Campbell also lauded Chandler’s efforts over many sessions. “President Chandler has been a champion for reinvigorating the civics education curriculum in Massachusetts and it has been one of her legislative priorities in the Senate for many years. Thanks to her perseverance and leadership this initiative is now coming to fruition.”

The bill was reported on favorably by the Joint Committee on Education.

Rep. Andy Vargas said he has championed civic education since his days at Haverhill High School. “At 16 years old, I walked into the State House for the first time to advocate for a civic education bill.

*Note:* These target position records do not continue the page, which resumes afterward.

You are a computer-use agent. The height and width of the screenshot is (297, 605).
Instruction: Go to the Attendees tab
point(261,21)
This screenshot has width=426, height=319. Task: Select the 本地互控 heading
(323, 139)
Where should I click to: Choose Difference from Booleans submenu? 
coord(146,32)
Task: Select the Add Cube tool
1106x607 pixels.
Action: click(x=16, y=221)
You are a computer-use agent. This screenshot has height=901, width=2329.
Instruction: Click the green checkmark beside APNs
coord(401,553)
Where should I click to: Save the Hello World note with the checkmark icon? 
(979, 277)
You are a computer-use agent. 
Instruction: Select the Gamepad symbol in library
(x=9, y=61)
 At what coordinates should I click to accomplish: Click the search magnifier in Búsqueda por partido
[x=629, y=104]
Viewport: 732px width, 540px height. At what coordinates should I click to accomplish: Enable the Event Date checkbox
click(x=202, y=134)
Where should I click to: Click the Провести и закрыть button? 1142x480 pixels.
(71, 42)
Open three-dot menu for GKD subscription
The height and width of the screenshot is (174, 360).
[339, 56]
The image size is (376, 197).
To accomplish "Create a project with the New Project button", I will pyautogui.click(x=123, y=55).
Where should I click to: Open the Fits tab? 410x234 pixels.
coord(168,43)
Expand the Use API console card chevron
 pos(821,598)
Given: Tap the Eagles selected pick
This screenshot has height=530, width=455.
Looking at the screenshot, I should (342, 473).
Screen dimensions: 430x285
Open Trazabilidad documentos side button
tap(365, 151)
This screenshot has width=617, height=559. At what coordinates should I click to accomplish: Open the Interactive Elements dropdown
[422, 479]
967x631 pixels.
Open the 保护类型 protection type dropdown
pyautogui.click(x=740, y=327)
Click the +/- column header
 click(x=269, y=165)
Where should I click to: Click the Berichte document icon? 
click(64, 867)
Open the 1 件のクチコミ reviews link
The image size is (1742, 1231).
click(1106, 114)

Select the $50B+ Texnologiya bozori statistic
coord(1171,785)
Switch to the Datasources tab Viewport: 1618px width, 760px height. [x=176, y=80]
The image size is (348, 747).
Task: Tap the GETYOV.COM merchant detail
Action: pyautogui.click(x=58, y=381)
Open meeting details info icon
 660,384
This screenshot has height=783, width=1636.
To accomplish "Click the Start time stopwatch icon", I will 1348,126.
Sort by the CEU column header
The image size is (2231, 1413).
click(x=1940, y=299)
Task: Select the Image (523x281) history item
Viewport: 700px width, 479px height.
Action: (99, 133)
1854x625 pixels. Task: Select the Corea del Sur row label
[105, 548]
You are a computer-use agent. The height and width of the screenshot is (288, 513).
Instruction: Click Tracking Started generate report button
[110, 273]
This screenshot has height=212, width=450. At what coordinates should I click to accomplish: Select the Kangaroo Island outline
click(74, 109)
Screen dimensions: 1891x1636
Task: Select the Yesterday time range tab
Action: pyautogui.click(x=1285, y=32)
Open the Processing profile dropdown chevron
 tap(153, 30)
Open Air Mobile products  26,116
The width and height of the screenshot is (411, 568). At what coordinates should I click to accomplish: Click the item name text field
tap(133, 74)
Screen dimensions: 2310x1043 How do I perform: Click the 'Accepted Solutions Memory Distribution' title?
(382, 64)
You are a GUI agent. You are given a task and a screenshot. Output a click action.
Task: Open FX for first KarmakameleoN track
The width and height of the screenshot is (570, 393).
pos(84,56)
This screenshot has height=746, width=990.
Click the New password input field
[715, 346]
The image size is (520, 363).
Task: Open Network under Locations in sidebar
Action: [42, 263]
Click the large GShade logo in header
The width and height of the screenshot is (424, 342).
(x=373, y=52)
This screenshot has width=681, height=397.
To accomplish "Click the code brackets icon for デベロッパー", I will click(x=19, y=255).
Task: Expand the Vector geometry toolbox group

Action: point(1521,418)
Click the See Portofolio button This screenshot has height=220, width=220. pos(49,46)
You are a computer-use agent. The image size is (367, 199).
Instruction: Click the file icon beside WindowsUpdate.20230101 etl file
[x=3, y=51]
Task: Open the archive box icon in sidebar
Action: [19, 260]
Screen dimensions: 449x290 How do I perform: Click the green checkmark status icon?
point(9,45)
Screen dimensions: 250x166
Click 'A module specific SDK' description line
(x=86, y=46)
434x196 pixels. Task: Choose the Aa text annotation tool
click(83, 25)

Without Teens Leading the Way and that hands-on, real civic experience, I would not be standing here today as a 24-year-old legislator,” Vargas said.

Campbell’s language aims to make civics education engaging and interactive for students by taking a project-based approach to how civics is taught in the classroom across all grade levels. Districts would be required to make available to students two student led civics projects with at least one being in high school that can be integrated into existing curricula throughout academic disciplines. The project requirements are flexible and allow students to choose issue areas that are of interest and importance to them.

The bill also would establish a “Civics Project Fund” to be paid by the state and outside donors to pay for professional development, evaluation and the creation of model curriculum, and create a “High School Voter Challenge” by the Secretary of State where each public high school will appoint a student voter outreach officer who will hold voter registration drives for eligible voters to register and pre-register to vote during High School Voter Challenge Weeks.